STUDY TEXT:
##########
Researchers discover a new class of medications that offer a safer treatment for leukemia

The new type of chemotherapy is more potent and less toxic.
Mert Erdemir
Chronic myeloid leukemia cells.
Chronic myeloid leukemia cells.

jarun011/iStock 

According to a press release, researchers from the University of California, Santa Barbara, University of California, San Francisco, and Baylor College of Medicine discovered two molecules that are more potent and less toxic than conventional leukemia treatments. Traditional treatments can lead to undesirable side effects on both the patient and their cancer.

The two molecules, which are already approved for treating other diseases, work differently from present-day cancer treatments, and could be the basis for an entirely new class of medications.

“Our work on an enzyme that is mutated in leukemia patients has led to the discovery of an entirely new way of regulating this enzyme, as well as new molecules that are more effective and less toxic to human cells,” said Norbert Reich, a distinguished professor at the University of California, Santa Barbara, and the corresponding author of the study.

A cell’s epigenome

A cell’s epigenome is copied and maintained by an enzyme called DNMT1. For instance, this enzyme ensures that a dividing liver cell produces two liver cells rather than a brain cell.

However, some cells need to undergo differentiation to become new types of cells. For instance, bone marrow stem cells can develop all the various blood cell types, which are incapable of self-replication. DNMT3A, another enzyme, manages this.

This is not a problem until a dysfunction of DNMT3A results in the production of abnormal blood cells from bone marrow. This is a prominent factor in the development of several types of leukemia as well as other cancers.
##########
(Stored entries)
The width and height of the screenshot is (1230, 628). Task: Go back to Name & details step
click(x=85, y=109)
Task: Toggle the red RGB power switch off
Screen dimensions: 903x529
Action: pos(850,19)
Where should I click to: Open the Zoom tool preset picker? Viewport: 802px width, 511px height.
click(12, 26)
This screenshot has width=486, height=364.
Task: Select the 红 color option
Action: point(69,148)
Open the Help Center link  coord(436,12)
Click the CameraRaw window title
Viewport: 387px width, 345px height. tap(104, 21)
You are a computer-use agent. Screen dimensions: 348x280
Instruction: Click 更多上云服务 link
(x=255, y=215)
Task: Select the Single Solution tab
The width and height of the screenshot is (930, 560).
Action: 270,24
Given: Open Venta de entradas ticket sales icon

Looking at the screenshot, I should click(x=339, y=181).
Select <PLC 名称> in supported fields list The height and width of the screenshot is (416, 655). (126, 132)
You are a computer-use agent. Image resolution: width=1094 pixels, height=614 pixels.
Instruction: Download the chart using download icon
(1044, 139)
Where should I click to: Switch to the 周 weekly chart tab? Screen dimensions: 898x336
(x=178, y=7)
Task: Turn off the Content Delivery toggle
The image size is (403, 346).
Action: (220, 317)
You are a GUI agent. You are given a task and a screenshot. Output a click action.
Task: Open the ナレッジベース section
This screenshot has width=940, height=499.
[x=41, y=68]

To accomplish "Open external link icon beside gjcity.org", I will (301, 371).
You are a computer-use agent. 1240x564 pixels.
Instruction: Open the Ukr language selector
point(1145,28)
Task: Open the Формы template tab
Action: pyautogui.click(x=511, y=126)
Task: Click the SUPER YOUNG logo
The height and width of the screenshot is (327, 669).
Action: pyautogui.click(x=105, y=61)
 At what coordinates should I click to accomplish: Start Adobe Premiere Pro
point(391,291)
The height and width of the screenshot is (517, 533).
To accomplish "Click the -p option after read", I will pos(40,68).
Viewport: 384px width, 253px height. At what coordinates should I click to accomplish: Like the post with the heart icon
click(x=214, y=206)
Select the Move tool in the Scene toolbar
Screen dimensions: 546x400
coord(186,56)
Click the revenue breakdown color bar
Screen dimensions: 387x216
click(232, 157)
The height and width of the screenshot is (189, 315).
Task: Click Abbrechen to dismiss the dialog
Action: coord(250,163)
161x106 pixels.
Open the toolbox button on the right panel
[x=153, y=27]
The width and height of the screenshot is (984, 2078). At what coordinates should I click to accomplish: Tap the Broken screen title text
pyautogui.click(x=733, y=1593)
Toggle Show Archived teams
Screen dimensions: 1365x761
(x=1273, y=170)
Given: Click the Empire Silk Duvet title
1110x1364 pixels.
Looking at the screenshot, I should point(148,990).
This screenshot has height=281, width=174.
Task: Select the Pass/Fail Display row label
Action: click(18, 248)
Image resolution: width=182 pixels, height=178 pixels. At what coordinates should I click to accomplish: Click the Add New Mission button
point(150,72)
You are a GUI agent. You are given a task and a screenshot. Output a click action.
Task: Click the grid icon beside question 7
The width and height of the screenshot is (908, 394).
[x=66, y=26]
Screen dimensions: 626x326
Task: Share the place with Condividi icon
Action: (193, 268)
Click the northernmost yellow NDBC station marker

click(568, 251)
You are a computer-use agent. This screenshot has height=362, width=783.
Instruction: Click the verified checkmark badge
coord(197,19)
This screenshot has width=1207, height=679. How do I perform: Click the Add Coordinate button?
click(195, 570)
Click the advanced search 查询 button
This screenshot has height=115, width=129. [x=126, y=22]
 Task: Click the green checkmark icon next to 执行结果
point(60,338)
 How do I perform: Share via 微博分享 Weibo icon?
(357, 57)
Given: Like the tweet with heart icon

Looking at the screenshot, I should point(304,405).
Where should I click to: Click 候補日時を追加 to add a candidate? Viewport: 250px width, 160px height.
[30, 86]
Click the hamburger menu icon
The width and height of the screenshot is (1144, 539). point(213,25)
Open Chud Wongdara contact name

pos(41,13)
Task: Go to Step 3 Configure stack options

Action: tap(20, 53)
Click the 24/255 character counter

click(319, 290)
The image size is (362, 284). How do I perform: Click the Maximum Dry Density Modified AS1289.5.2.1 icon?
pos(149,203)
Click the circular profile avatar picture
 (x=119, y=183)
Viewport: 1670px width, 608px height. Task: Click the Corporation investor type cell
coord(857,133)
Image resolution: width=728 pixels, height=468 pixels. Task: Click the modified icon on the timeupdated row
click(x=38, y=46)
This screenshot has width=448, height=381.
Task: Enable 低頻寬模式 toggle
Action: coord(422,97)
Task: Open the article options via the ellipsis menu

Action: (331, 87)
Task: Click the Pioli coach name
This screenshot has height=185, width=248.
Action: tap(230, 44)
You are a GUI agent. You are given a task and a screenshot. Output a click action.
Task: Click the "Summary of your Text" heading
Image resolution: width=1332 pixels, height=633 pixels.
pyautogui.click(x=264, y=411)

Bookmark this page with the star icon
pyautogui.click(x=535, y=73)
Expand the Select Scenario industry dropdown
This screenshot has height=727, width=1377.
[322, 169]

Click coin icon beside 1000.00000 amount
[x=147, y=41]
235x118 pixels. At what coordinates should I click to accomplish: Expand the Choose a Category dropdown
##########
EXERCISE INSTRUCTIONS:
A. Answer these questions about the leukemia article:
(i) Researchers from which institutions discovered the two molecules?
(ii) Which enzyme copies and maintains a cell's epigenome?
(iii) What roles does Norbert Reich hold?
B. Continue the leukemia article, beginning right after its last sentence.

RESULTS OF THE EXERCISE:
A.
(i) The University of California, Santa Barbara; the University of California, San Francisco; and Baylor College of Medicine.
(ii) DNMT1.
(iii) He is a distinguished professor at the University of California, Santa Barbara, and the corresponding author of the study.

B.
Most cancer medications are intended to attack cancer cells while only leaving healthy cells. But this is quite a challenging process; therefore, most have severe side effects.

Current leukemia medications, such as Decitabine, bind to DNMT3A in a way that disables it. So that they slow the progression of the disease by obstructing the enzyme's active site, preventing it from continuing its function.

Unfortunately, the active site of DNMT3A is virtually identical to that of DNMT1, therefore, the medication blocks epigenetic regulation in patients' 30 to 40 trillion cells. This leads to off-target toxicity- one of the drug industry's largest bottlenecks.

Clogging the active site of a protein is a way of taking it offline. Because of this, the active site is frequently the first consideration for drug designers when creating new medications, Reich explained. To avoid off-target effects, he chose to look at substances that may bind to other places roughly eight years ago.

Two drugs that don't bind to the active site of a protein

During the investigation, the research group noticed that, unlike other epigenetic-related enzymes, DNMT3A always formed complexes, either with itself or with partner proteins and these complexes can involve more than 60 different partners.

The researchers worked on identifying drugs that could interfere with the formation of DNMT3A complexes that develop in cancer cells. They acquired a chemical library that contains 1,500 previously studied medicines and detected two drugs that disrupt the interactions of DNMT3A with partner proteins (protein-protein inhibitors, or PPIs).

Moreover, these two drugs don't bind to the active site of a protein. Therefore, they don’t affect the DNMT1 at work in all of the body’s other cells. “This selectivity is exactly what I was hoping to discover with the students on this project,” Reich said.

These drugs are more than merely a potential breakthrough in leukemia treatment. They are a completely new class of drugs: protein-protein inhibitors that don't target the active site of an enzyme.

“Developing small molecules that disrupt protein-protein interactions has proven challenging,” said lead author Jonathan Sandoval from the University of California, San Francisco, a former doctoral student in Reich’s lab. “These are the first reported inhibitors of DNMT3A that disrupt protein-protein interactions.”

There's still more to learn about this novel strategy, though. Researchers are looking to understand how DNMT3A complexes in healthy bone marrow cells are impacted by protein-protein inhibitors. There’s also more to learn about the drugs’ long-term effects. The substances may not alter the underlying mutations causing cancer since they impact directly on the enzymes.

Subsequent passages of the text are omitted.